Source document

== == ==

Check pg_locks in regards to the table in question.

 

Regards,

Igor Neyman

 

thanks Igor I did, but not clear what that is telling me, there are 249 rows in there, nothing has a table name , they are all for the PID in the "analyze torque.impressions line that I listed above pid 25765.

 

Here is one for an exclusive lock, but what should I be looking for? There are no other processes on this box other than slon and this index creation.

 

 

 transactionid |          |            |      |       |            |      93588453 |         |       |          | 4/25823460         | 25765 | ExclusiveL

ock       | t       | f

 

Thanks

Tory 

 

There are objects OIDs in pg_lock, not names.

Find the OID of the table that you create your index for, and search pg_locks for the records referencing your table.

It cannot be that all records in pg_locks are for pid running “analyze”, there should be records with pid running your “create index”.

What’s the size of the table you are indexing?

Also, take a look at pg_stat_activity for long running transactions/queries.

 

Igor Neyman

 


the table is 90GB without indexes,  285GB with indexes and bloat,  The row count is not actually completing.. 125Million rows over 13 months, this table is probably close to 600million rows.

Yes I have long running queries, my job started last night at 9pm, it appears 3 of the 6 indexes on this table are completed, but I'm about to blow out my disk space, so I won't be able to give it much longer to run.... Bah!

16398 | clsdb | 25765 |       10 | postgres | slon.remoteWorkerThread_1 | 10.13.200.232 |                 |       45712 | 2015-08-25 21:12:01.619819-07 | 2015-08-25 21:22:08.68766-07  | 2015-08-25 22:16:03.10099-07  | 2015-08-25 22:16:03.100992-07 | f       | active | select "_cls".finishTableAfterCopy(143); analyze "torque"."impressions"; 

 16398 | lsdb | 25777 |       10 | postgres | slon.local_cleanup        | 10.13.200.232 |                 |       45718 | 2015-08-25 21:12:01.624032-07 | 2015-08-25 21:23:09.103395-07 | 2015-08-25 21:23:09.103395-07 | 2015-08-25 21:23:09.103397-07 | t       | active | begin;lock table "_cls".sl_config_lock;select "_cls".cleanupEvent('10 minutes'::interval);commit; 

there is nothing else in the pg_stat table other than a bunch of slony connections, these are the only 2 items that have been running since the index started last night at 10:16pm

2015-08-25 22:16:03 PDT CONFIG remoteWorkerThread_1: 67254824703 bytes copied for table "torque"."impressions"

The above is when it had finished copying the table and started on the index..

== == ==

Data block

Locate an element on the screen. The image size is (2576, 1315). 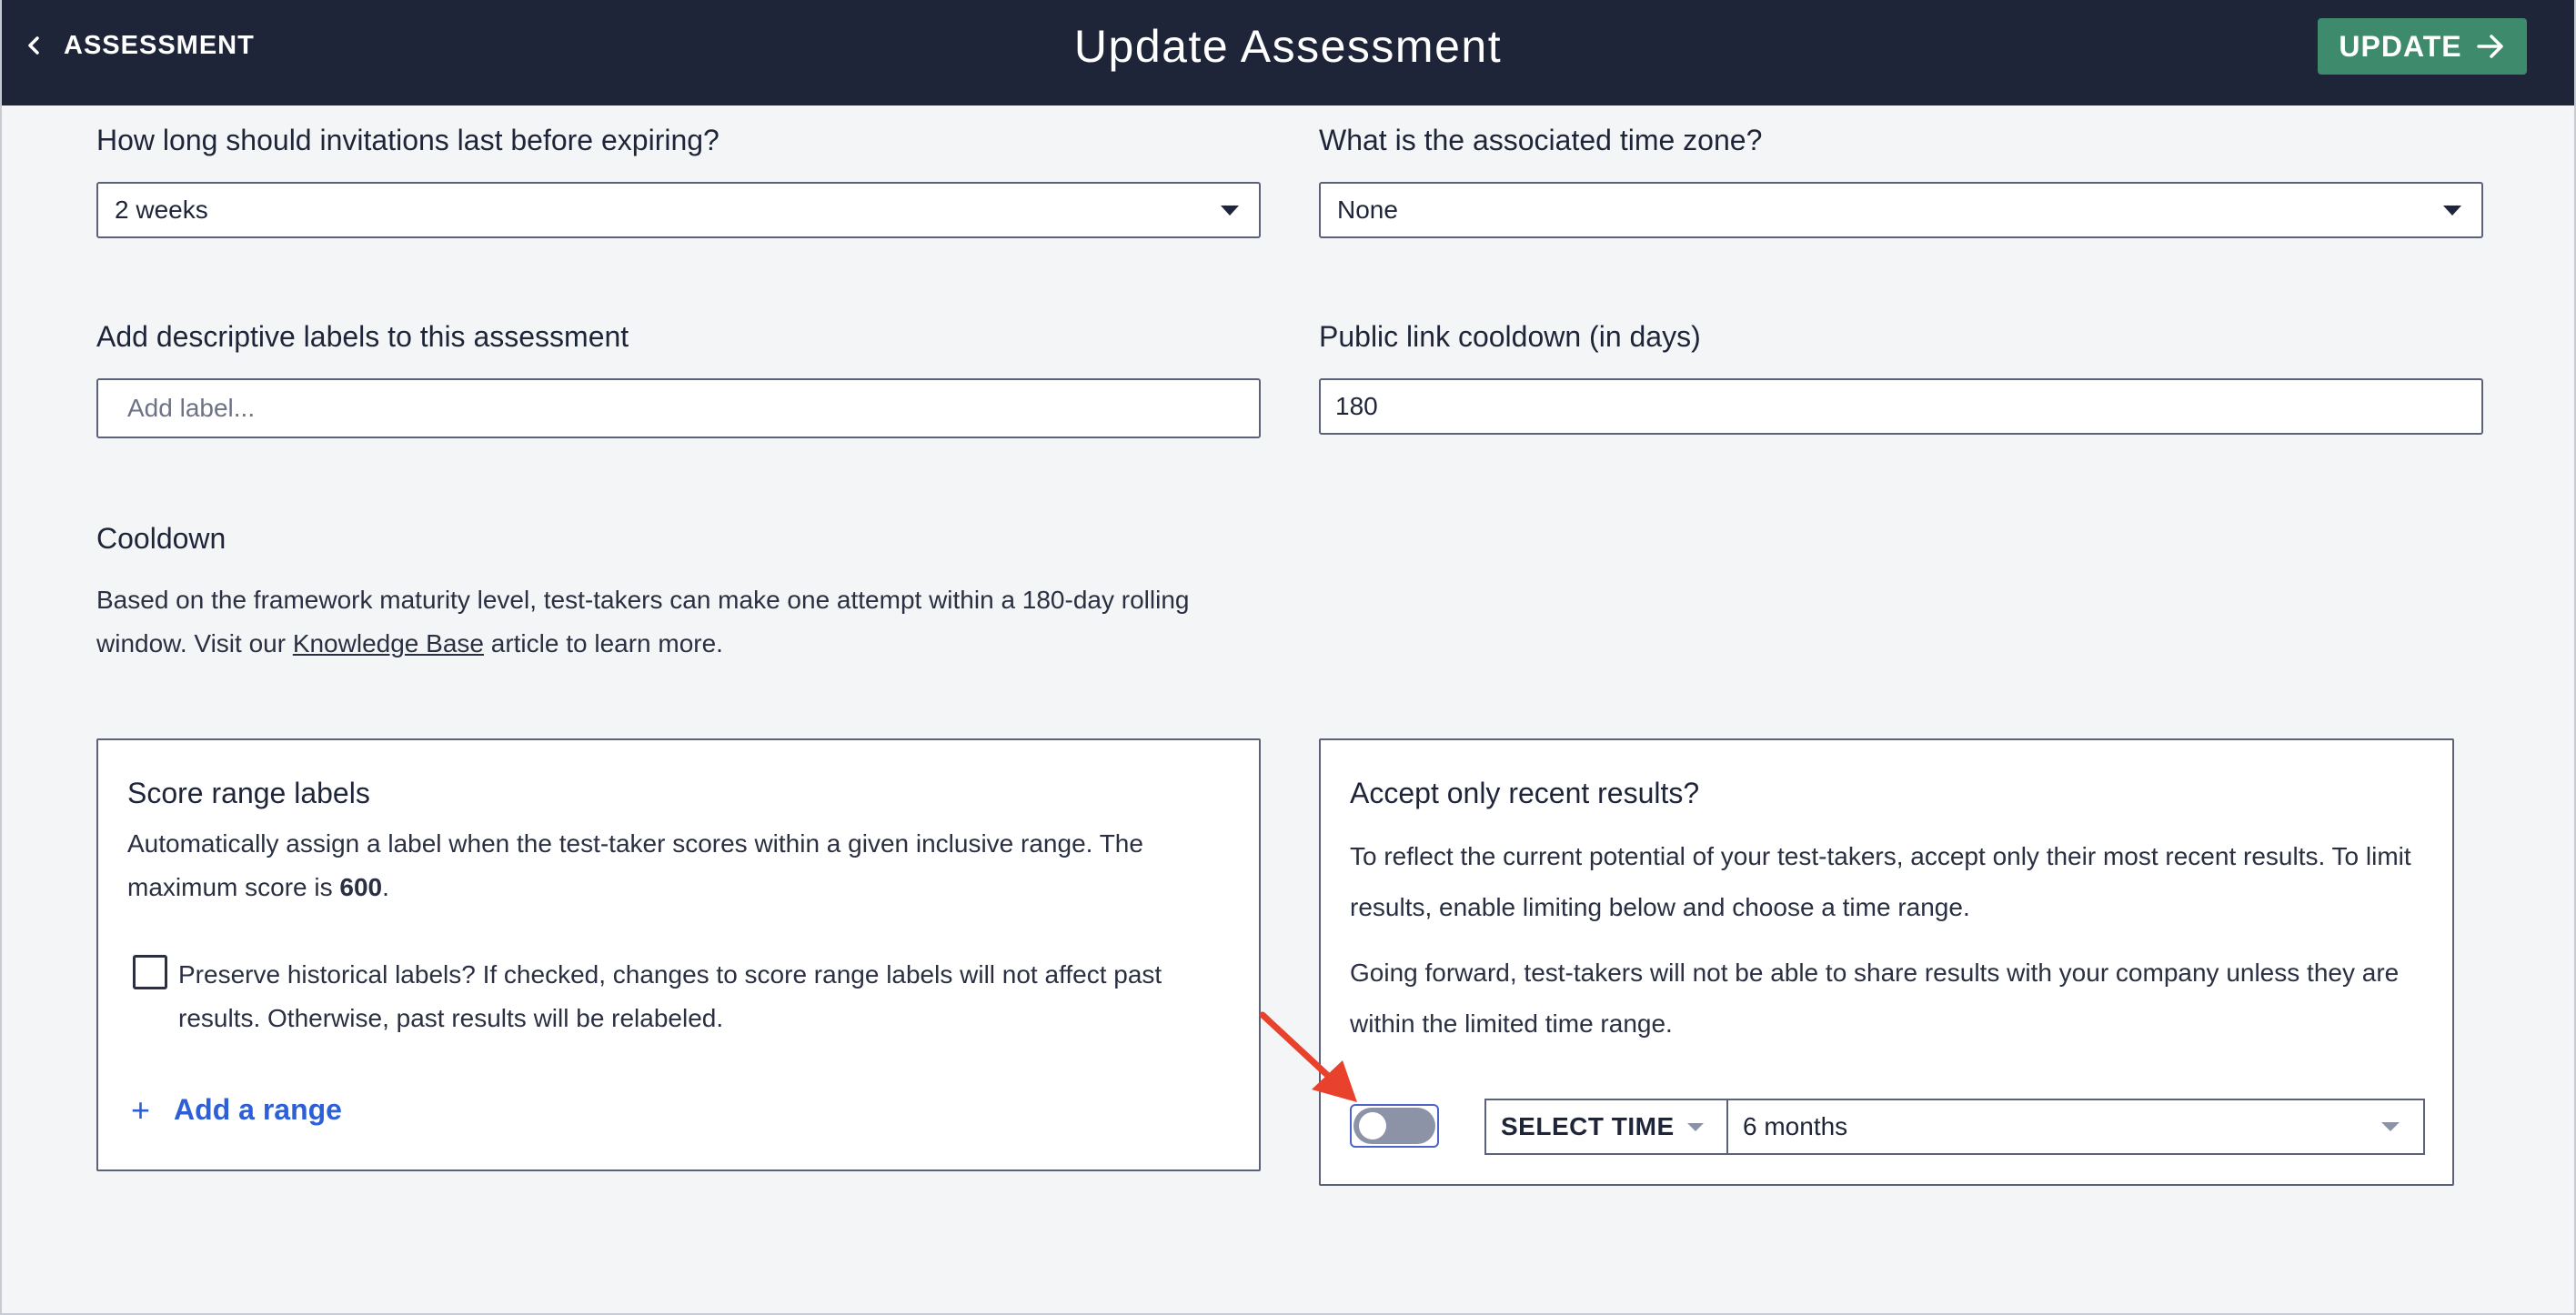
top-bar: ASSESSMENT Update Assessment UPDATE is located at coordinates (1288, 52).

== == ==

To do
1/ List every figure Tory gives in the PostgreSQL index thread to answer Igor's question about the size of the table being indexed.
2/ Write out the part of the PostgreSQL index thread starting with "thanks Igor I" and going on through "above pid 25765.".
You won't need the material for any of this.

Solved problems
1/
- 90GB without indexes
- 285GB with indexes and bloat
- 125 million rows over 13 months
- Probably close to 600 million rows

2/
thanks Igor I did, but not clear what that is telling me, there are 249 rows in there, nothing has a table name , they are all for the PID in the "analyze torque.impressions line that I listed above pid 25765.